Kolkata: Former World No 1 tennis player and ex-coach of Serb superstar Novak Djokovic, Boris Becker on Saturday said current top women's doubles player Sania Mirza brings him luck and vice versa.
Becker, who is here for the 25k Kolkata marathon, was asked about his association with the Indian players. Answering the question, the iconic German said: "I am good friends with all three. In fact the player I see the most is (Sania Mirza) because she is so good and No.1 in doubles so I see her in most tournaments on the final weekend.
"We have this good luck routine and every time we are having lunch and she is with her doubles partner and I am with the team, she is winning the doubles tournament. So Sania insisted on all the important tournaments that we have lunch together because I bring her luck and she brings me luck," the 49-year old revealed.
Becker said this is the reason he is closest with Sania. "I am closest with her. And with all others I am good friends and we know each other for a very long time," he said.
Becker recently ended his three-year-old successful association with current World No. 2 Novak Djokovic. The 29-year-old Serb won six Grand Slams under Becker's tutelage.
Asked about the split, Becker said, "Any player-coach relationship doesn't last forever. We had three successful years and won many tournaments. It was time to go separate ways. I call him a very good friend and he can always call me when he needs me.
"We both decided there was a time we needed a break. Who knows what will happen in a year or two."
On Djovokic's recent slump in form which has seen Scotman Andy Murray pip him to the numero uno position, Becker said it's a matter of time before the 12-time Major winner starts winning next year.
"I think it was a novel evolution for Novak. He is not a machine, he is human. He has had his moments and sometimes when you have a long career you need to see the bigger picture. I'm sure he will come back next year and start winning again."

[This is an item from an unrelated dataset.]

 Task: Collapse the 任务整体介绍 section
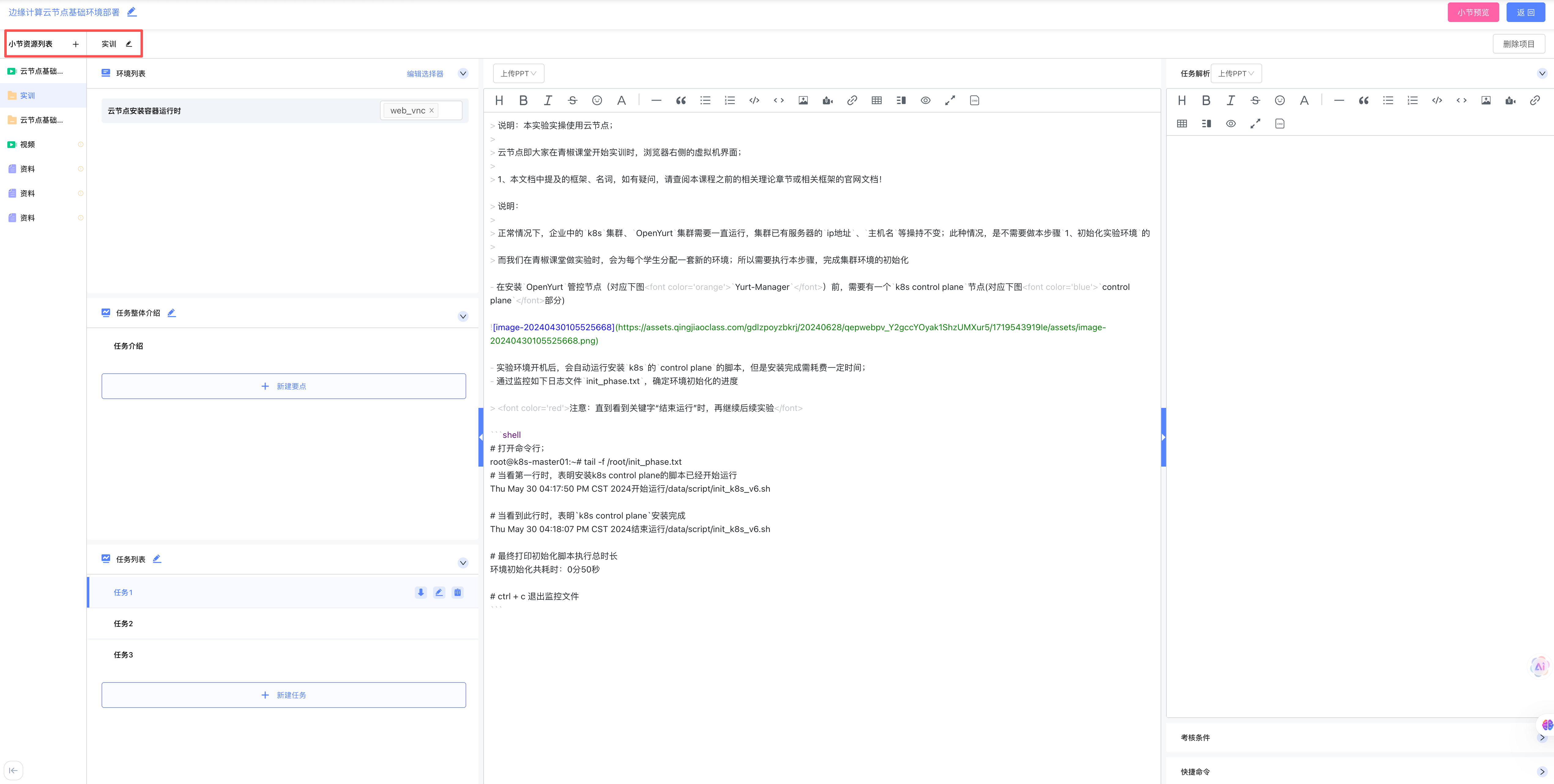click(463, 316)
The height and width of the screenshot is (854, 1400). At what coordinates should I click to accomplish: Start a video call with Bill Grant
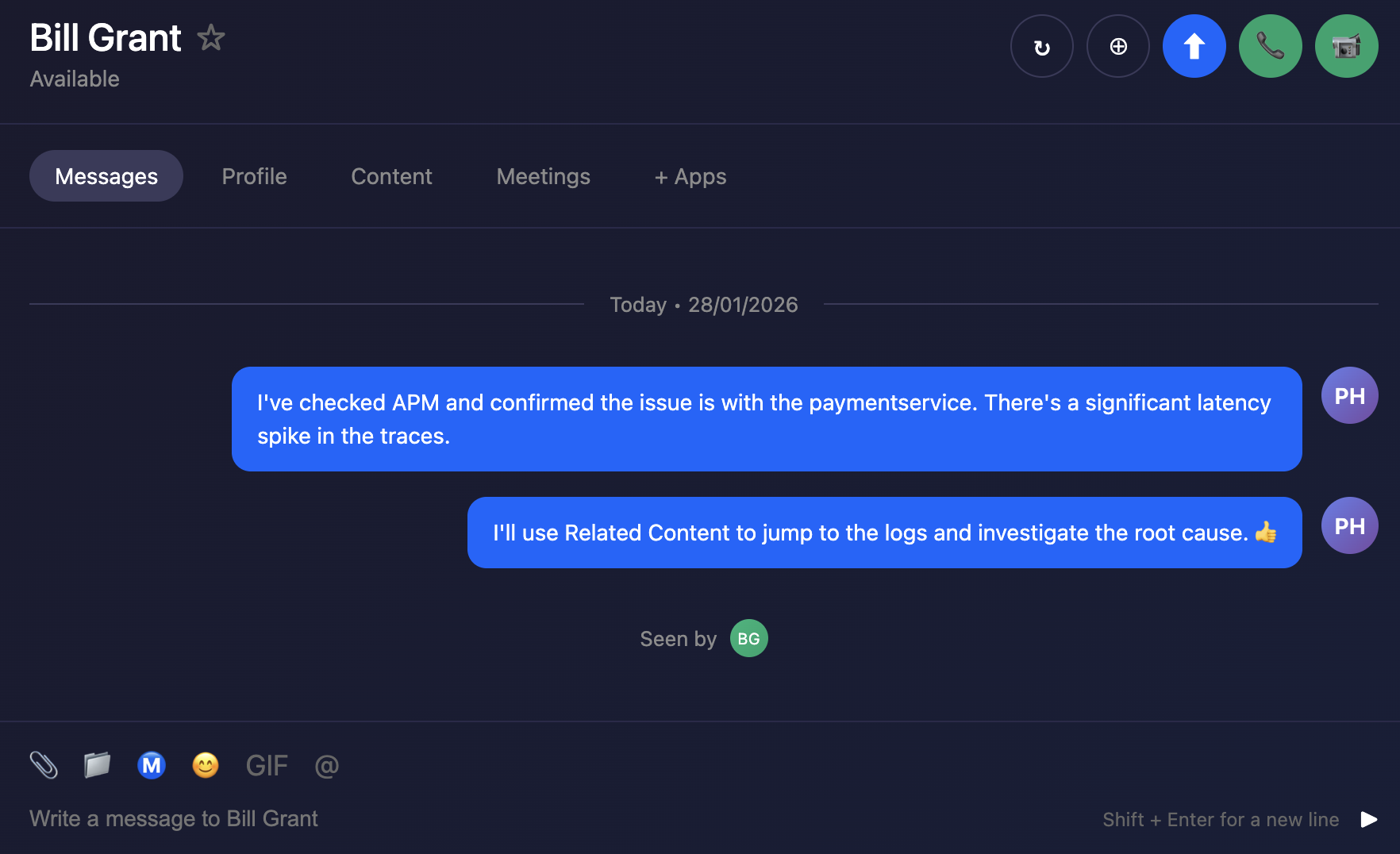click(x=1346, y=47)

Asked while taking up coaching seriously, was he influenced by anybody, Becker said: "I was running the German junior team for five years after my retirement in (1999) so I had my first hand coaching experience coaching the young German team some of whom made the world top 10.
"Coaching is in a way difficult for a successful player because coaching is not about you but about the player you coach. And if you're a successful player your ego tends to come in between and it's a lot about yourself.

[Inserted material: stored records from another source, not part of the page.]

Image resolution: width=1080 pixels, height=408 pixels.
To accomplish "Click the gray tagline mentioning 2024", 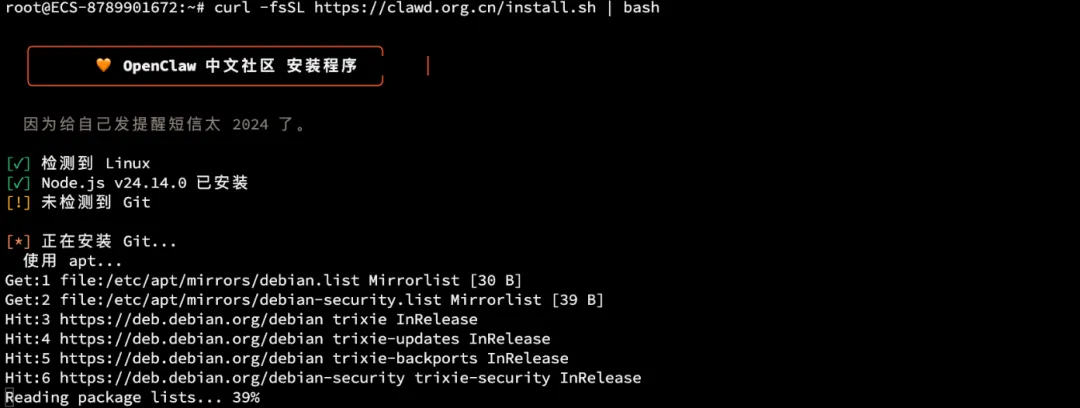I will [x=164, y=125].
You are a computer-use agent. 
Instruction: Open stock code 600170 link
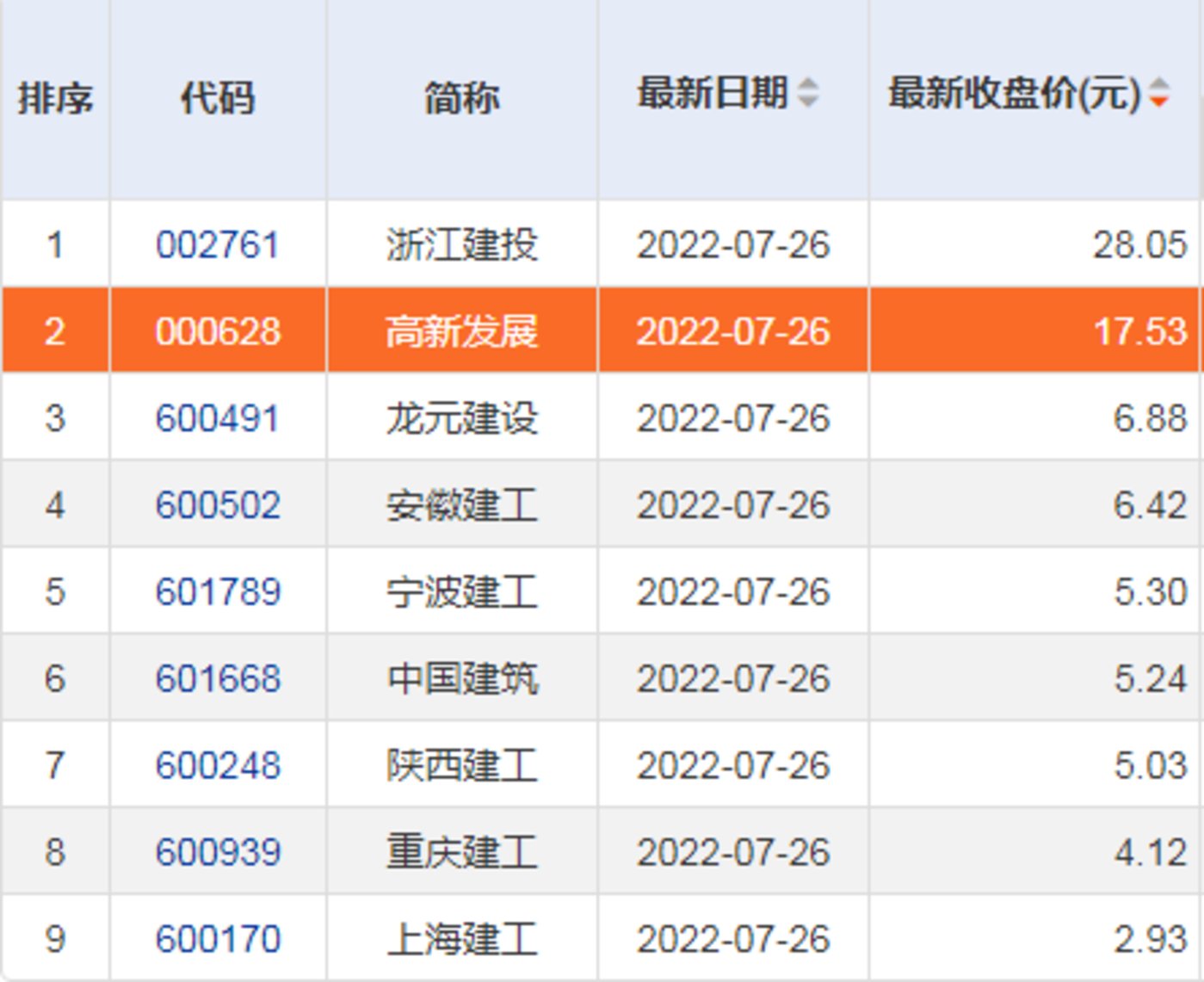click(x=218, y=939)
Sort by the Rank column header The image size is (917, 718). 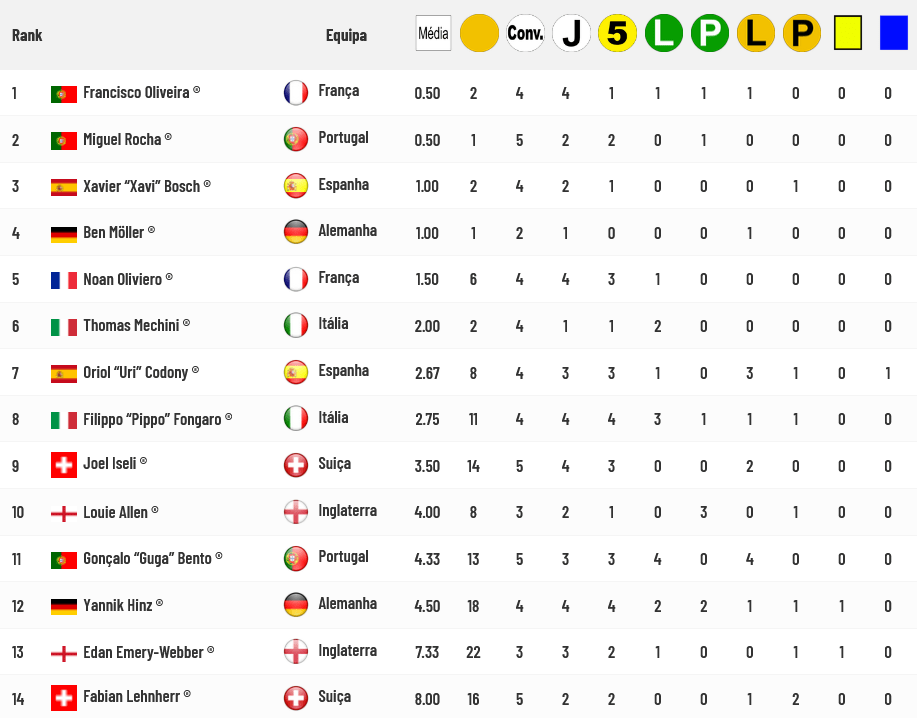pyautogui.click(x=27, y=35)
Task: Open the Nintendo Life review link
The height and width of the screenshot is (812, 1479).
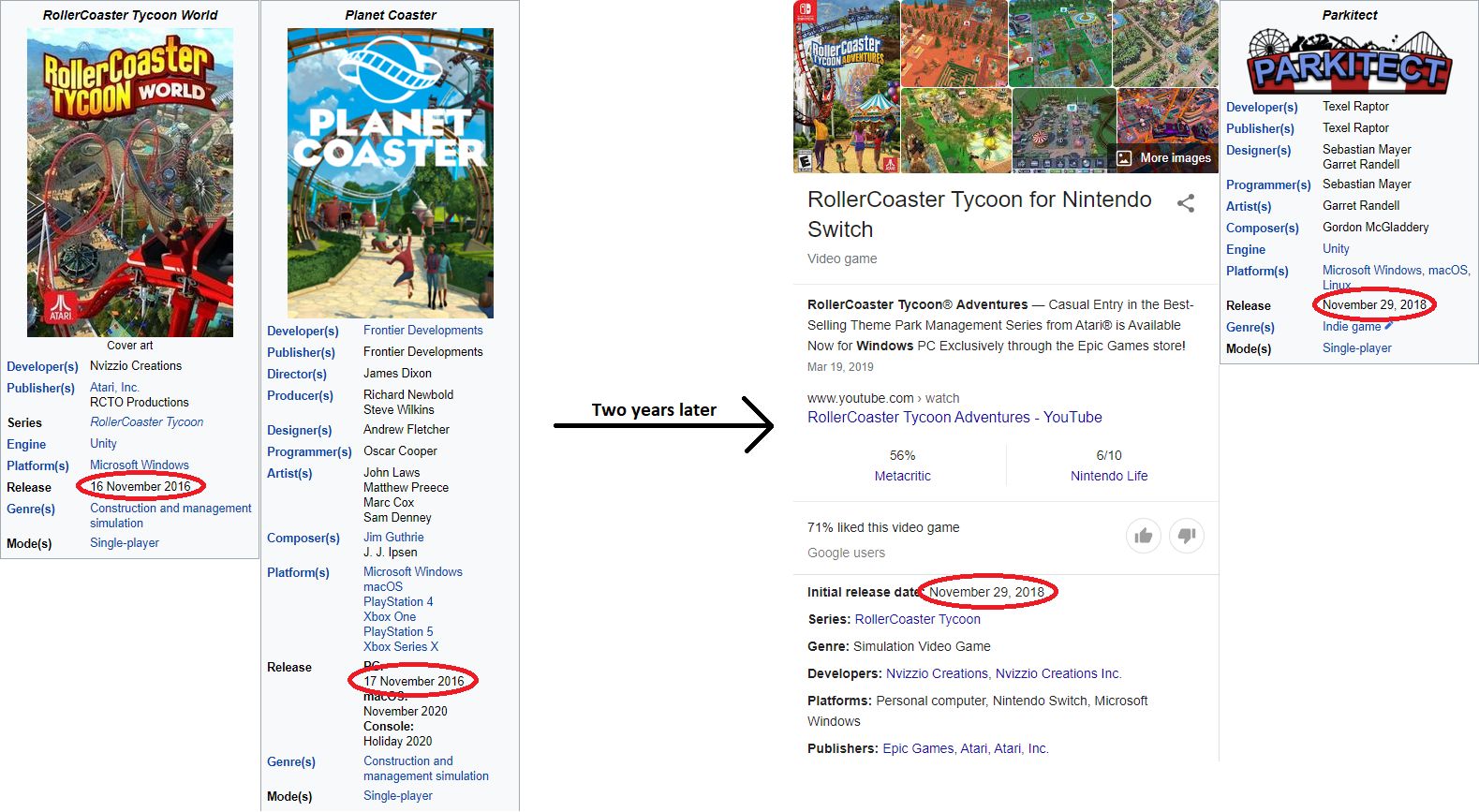Action: tap(1108, 476)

"The number one rule for coaching is it is not about you but the player you're coaching. I think it takes a little bit of maturity, bit of wisdom and a bit of years on your shoulders to understand it. I think I am a better coach now than I was 10 years ago."
Becker, a six-time Grand Slam winner, said every tournament he has played is special.

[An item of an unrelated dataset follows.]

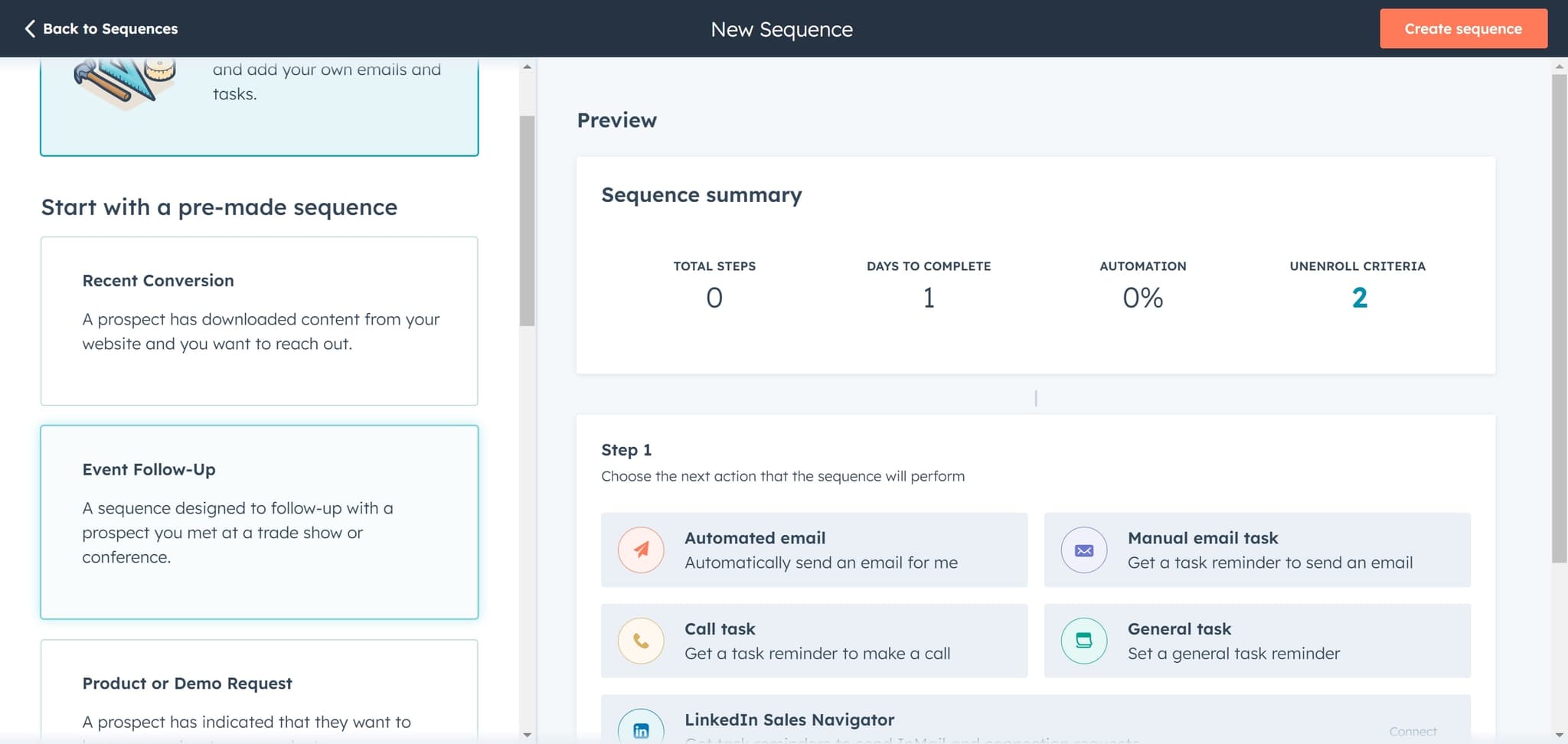Click Connect for LinkedIn Sales Navigator
Viewport: 1568px width, 744px height.
(x=1413, y=731)
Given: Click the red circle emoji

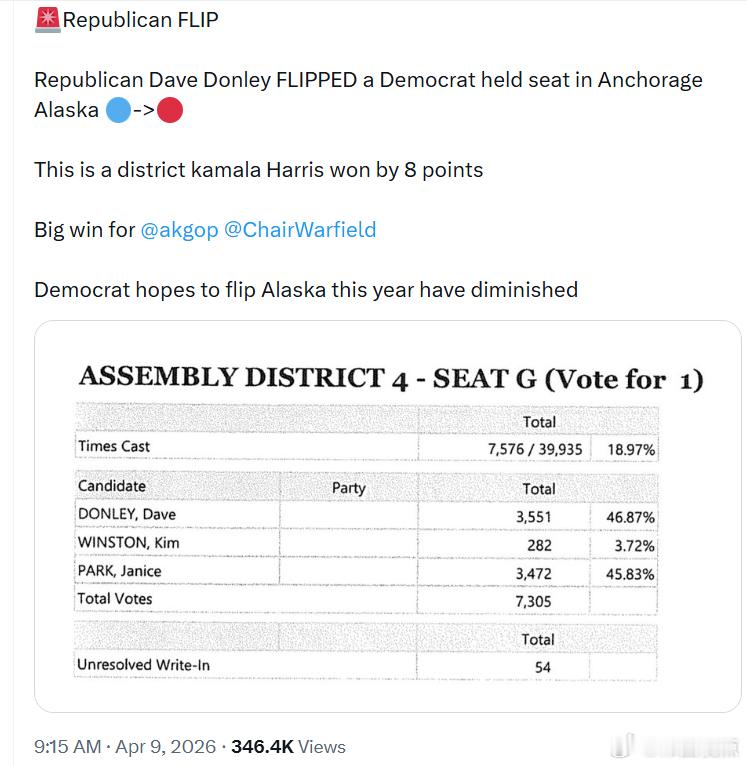Looking at the screenshot, I should (x=170, y=110).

"I have played over 1,000 matches and each match was always difficult. As I said Wimbledon final is not won only on a Sunday but on those Monday morning when you struggle to go through the first round.
"An Olympic gold is much more memorable now that in 92 than when I was playing because I was between Wimbledon and the US Open. So sometimes you get a bit lost in transition. Becoming No.1 is the ultimate goal for any sportsman. But it doesn't happen overnight but over 12 months.